By deST on Wednesday, October 23, 2002 - 01:12 pm:
Dear Friends,
How I determine the Assay of an Impurity of my Product if the Standard of this impurity is unavailable?
Is it possible validate the quantitative test of this Impurity?
Tanks
By Daren on Wednesday, October 23, 2002 - 01:49 pm:
The best thing you can do is assume a 1:1 response factor for your impurity and product and calculate its amount based on %area of your product peak. By being accurate with your sample weighings and dilutions you can at least be consistent with your quantitative determinations of this impurity, and hopefully at a later date determine the correct response factor for it when you identify it. Hope this helps
By Mel on Wednesday, October 23, 2002 - 02:14 pm:
deST:
Are you talking about finding a qualified reference standard for this product?
Mel
By Tom Mizukami on Wednesday, October 23, 2002 - 03:08 pm:
For a stability indicating assay of your PRODUCT you can estimate the impurity as Daren suggests until the impurities are characterized.
If you want to assay the impurity quantitatively then you have no choice, you need to obtain a standard. If you can generate the impurity then you run your separation in semiprep mode and collect the impurity and obtain a standard, often a fraction of a milligram is sufficient to establish a response factor.
If your impurity is a degradant you can sometimes see possible degradation pathways and order the possible degradants and ID by hplc. If you have information on the synthetic route to your product this can help in identifying possible impurities. Intermediates can probably be ordered. Good luck.
By deST on Thursday, October 24, 2002 - 06:14 am:
My Dear Friends (Mizukami, Daren, Mel);
Tanks for your precious help. I do not have standard of my Impurity.
I will do your sugestions.
Happyness
By Benjamin on Thursday, October 24, 2002 - 06:20 am:
Dear deST;
The recommendations above are good, but there is one more thing you can try.
If the separation of the impurity and main compound can be done isocratically, then you could use a RI detector. This is known to give very much an equal response for all compounds and therefore a simple Area % analysis will be enough.
Obviously, you will have to increase sample load and injection volume to compensate for the reduced sensitivity of RI detectors. If you follow this idea then I also recommend you, once you have an idea of the impurity content in your samples, to spike your solution with a known % of a related compound and confirm that indeed the response is about equal for all signals. This will also make you feel better about your results.
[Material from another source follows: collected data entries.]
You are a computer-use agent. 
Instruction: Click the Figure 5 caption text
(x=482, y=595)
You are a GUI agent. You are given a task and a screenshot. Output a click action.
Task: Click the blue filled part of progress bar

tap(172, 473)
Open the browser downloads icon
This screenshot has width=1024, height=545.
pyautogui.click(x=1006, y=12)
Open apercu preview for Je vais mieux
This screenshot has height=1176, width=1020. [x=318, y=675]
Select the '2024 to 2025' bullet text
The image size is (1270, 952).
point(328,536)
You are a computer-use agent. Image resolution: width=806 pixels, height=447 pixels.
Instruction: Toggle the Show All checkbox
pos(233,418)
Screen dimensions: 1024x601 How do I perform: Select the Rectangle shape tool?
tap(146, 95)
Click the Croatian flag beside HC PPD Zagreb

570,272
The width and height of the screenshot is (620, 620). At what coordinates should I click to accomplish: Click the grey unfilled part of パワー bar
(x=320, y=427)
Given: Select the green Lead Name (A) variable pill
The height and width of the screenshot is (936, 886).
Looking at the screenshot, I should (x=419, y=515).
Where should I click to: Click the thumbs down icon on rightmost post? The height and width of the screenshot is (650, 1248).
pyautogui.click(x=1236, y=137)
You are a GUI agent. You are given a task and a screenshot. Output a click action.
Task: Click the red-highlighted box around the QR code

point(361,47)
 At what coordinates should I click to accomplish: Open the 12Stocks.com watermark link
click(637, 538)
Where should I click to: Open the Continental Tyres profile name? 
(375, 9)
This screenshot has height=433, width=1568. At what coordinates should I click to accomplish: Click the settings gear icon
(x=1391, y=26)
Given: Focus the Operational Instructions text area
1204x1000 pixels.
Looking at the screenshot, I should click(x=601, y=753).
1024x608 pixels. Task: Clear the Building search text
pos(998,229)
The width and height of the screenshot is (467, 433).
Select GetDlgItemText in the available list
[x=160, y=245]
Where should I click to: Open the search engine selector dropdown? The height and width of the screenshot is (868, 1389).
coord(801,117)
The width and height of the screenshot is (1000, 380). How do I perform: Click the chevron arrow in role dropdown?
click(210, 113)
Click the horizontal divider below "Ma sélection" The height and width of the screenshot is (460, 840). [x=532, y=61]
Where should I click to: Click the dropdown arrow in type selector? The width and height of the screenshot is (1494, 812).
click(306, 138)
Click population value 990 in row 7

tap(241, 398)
I hope this helps. Good Luck;
Benjamin
By Anonymous on Thursday, October 24, 2002 - 11:07 am:
dear benjamin:
you said that RI gives very much an equal response for all compounds .
it is very interesting to me and i would like to ask; if the equality in response is based on concentrations in mg/ml or by nmole/ml.
i.e. does the solution of a concentration of e.g. 10nmole/ml of any substance give the same response in RI ? or the solution of 1mg/ml does?
By Anonymous on Thursday, October 24, 2002 - 12:57 pm:
I diagree with Benjamin's statement that "This is known to give very much an equal response for all compounds ". In differential RI detectors, the response is based on the RI difference between the sample and reference cell. If a compound of interest has the same (or similar) RI as the MP, response will be lower relative to the same amount of a compound that produces very different RI than the MP alone.
By deST on Thursday, October 24, 2002 - 02:17 pm:
Anonymouns, Benjamin, Mel, etc;
Your discussion is very good. I like it. But I do not have Standard of my Impurity, so I prefer work with the Area %.
Thanks four your attention and helps.